Continue the blog post about Coconut Berry Pizza, starting right after its last sentence.

> _Excerpted passage_
------------------------------

Sunday, July 25, 2010

Episode Seven: Coconut Berry Pizza

On the same night I made the Beef Ragu with Ravioli, I also made dessert, taken again from the Taste of Home website.  Fruit pizza is one of my favorite desserts in the whole world, and previously I had made it with a cream cheese/sugar spread (with a little food coloring for effect!) over a large sheet of store-bought sugar cookie.  While that method is certainly tasty, I found this to be a bit more elegant, and probably at least a tiny bit healthier.

Coconut Berry Pizza
1 sheet puff pastry
1 package (8 oz.) cream cheese, softened
1 cup confectioners' sugar
2 tablespoons seedless raspberry jam
1 carton (8 oz.) frozen whipped topping, thawed
4 medium kiwifruit, peeled and sliced
1-1/3 cups sliced fresh strawberries
1-1/3 cups each: fresh raspberries, blueberries, and blackberries
1/2 cup flaked coconut, toasted


Preparation:
1. Prepare puff pastry according to directions on the box: Thaw, then roll flat into the desired shape.  Press onto the bottom and up the sides of a greased pan.  Bake as directed, cool on a wire rack.


2. Meanwhile, in a small bowl, beat the cream cheese, confectioners' sugar and jam until smooth.  Fold in whipped topping.  Spread over crust.  Arrange fruit over top.  Sprinkle with coconut.  Chill until serving.

------------------------------

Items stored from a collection
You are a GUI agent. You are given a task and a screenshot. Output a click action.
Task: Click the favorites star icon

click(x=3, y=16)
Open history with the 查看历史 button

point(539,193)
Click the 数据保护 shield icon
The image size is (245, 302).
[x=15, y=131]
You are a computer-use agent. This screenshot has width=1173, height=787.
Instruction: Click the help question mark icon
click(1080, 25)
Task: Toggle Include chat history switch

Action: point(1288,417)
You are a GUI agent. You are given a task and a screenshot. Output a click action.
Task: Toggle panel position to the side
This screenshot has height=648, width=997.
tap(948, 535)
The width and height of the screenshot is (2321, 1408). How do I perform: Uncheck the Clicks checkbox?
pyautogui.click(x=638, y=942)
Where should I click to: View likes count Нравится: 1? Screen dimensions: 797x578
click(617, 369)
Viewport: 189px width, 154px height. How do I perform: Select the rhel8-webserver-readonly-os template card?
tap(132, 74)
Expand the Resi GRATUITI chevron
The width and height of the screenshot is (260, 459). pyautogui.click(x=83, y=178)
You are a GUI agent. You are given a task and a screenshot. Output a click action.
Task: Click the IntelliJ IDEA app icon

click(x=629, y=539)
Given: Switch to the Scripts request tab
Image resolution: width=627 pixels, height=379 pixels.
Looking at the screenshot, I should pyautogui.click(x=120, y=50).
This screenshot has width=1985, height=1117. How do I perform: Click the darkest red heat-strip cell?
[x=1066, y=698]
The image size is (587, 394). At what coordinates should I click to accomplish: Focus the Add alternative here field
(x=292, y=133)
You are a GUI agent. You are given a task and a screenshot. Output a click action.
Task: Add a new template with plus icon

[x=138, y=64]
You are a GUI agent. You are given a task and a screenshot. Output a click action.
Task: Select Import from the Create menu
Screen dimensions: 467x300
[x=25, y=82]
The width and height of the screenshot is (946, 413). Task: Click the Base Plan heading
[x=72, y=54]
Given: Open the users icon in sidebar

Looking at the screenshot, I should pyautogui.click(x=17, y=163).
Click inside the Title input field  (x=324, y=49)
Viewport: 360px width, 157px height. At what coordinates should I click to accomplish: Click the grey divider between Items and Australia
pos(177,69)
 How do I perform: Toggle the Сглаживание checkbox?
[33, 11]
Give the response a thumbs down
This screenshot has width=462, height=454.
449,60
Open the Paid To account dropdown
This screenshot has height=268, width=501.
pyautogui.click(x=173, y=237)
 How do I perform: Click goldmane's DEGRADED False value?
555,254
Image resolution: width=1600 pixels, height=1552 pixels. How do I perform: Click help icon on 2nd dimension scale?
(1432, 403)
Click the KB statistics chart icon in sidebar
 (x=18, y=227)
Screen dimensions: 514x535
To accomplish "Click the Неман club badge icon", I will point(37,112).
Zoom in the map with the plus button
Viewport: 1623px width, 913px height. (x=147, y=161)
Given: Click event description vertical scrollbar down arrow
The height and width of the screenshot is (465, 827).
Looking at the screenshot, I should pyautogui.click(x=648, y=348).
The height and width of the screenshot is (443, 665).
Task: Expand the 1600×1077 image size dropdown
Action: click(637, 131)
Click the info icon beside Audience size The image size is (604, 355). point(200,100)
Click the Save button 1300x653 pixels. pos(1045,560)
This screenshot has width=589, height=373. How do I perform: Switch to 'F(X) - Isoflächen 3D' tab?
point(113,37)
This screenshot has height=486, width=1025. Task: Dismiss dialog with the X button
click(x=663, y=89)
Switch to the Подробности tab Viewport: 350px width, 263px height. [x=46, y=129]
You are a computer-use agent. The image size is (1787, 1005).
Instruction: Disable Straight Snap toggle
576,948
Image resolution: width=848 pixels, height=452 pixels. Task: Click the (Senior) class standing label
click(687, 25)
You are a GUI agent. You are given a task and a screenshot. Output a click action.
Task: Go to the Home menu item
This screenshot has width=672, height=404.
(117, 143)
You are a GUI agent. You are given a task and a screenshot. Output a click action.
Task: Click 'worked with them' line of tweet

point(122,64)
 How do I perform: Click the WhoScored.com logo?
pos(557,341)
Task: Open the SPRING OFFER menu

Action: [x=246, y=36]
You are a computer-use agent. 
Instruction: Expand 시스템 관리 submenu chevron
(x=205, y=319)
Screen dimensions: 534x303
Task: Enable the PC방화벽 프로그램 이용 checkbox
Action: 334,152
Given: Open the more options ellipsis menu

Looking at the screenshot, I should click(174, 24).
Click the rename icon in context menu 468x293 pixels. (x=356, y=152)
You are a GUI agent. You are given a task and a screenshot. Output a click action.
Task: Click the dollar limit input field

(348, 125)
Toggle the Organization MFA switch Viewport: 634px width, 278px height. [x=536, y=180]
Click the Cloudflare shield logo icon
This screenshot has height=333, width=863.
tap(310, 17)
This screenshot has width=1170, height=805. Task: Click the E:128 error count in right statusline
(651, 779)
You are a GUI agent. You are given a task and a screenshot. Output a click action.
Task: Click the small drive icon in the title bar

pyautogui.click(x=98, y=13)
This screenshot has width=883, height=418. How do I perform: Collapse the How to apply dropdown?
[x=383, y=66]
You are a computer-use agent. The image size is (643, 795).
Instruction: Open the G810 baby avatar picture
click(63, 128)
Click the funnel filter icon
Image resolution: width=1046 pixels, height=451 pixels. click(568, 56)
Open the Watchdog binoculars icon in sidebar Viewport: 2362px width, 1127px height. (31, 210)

------------------------------

> _Response to this task_
I have to admit something:  I just lied to you.  The recipe called for 2 tubes of crescent rolls, not puff pastry.  But as I mentioned in a previous blog, Pilsbury (and generally all other mock products) tends to add some flavor items even to unflavored crescents.  Plus, puff pastry is yummy.  The only problem is that it shrunk a lot, and puffed A LOT (but I suppose... it is puff pastry...).  Therefore, the spread-to-pastry ratio was way too high, and it made the dessert a bit heavy.  But not so heavy that I couldn't eat a whole lot of it!


This recipe was amazing.  Despite the overload of topping in each bite, there was also an overload of fruit in each bite.  My only real complaint is actually having to do with the pastry itself - there seemed to be a bit of a bitter aftertaste following a bite consisting of mostly pastry.  So next time, I might consider trying the crescent roll option and seeing how that fares in comparison.  I'm not completely sold, but I'll give it a shot anyway.


Another note - I did not toast the coconut.  It tasted fine anyway, but I bet the toasting would have changed the flavor a little bit.


Looks like the newb is gaining experience points...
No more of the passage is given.